**Task brief:** Your reply should contain nothing except the lines from the one with "Click the pink guide curve color bar" through the end of the listing below, reproduced exactly and stripped of pictures.

**Data for the task:**
+ + + + + + +

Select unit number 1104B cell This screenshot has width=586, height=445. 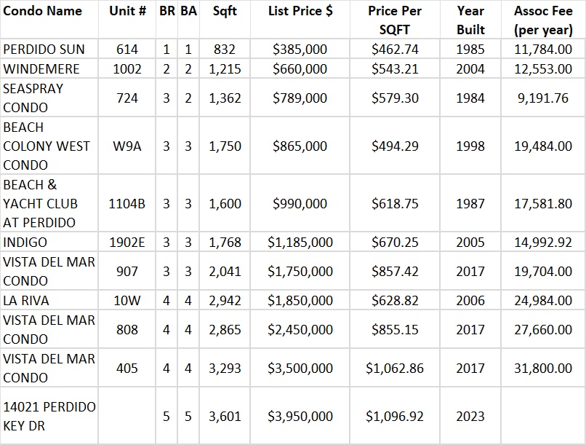pyautogui.click(x=127, y=204)

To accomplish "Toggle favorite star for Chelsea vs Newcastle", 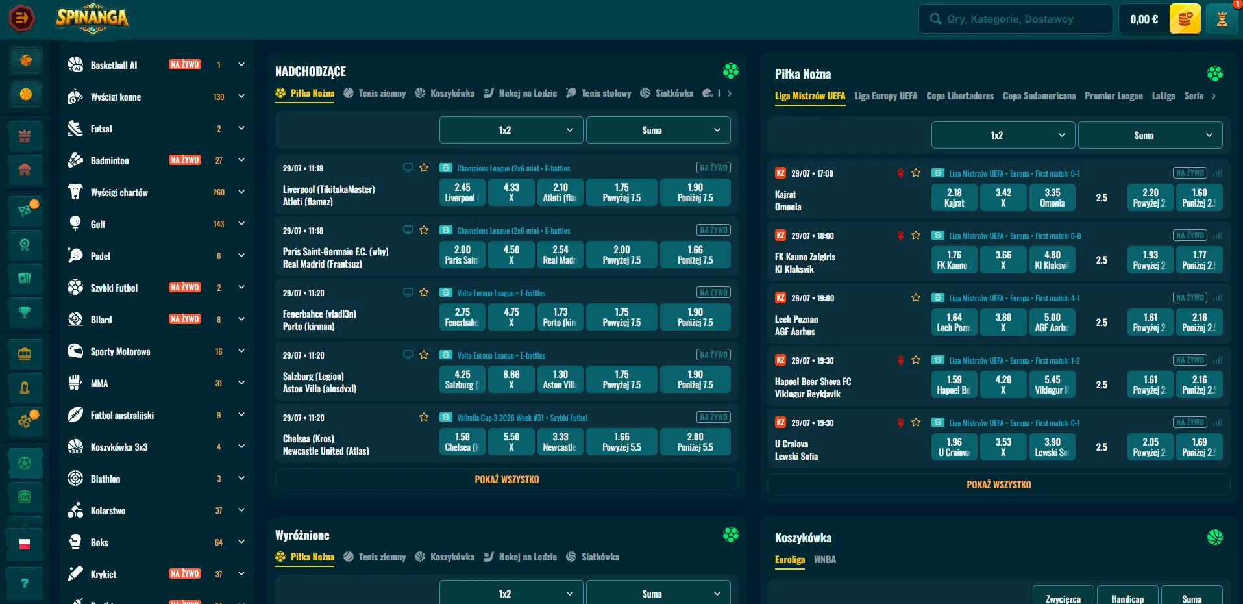I will pyautogui.click(x=424, y=417).
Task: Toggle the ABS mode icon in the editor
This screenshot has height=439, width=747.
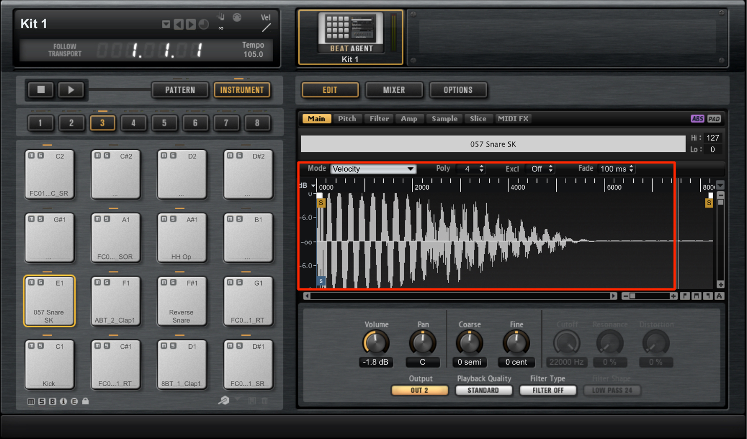Action: point(697,118)
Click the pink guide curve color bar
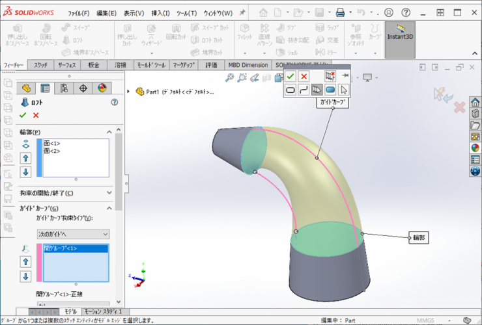482x325 pixels. pos(39,263)
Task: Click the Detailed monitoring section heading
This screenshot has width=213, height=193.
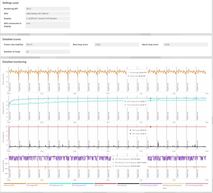Action: 15,62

+ + + + + + +

**Solved exercise:**
Click the pink guide curve color bar
482x325 pixels. pos(39,263)
Task: Click the Detailed monitoring section heading
This screenshot has width=213, height=193.
Action: 15,62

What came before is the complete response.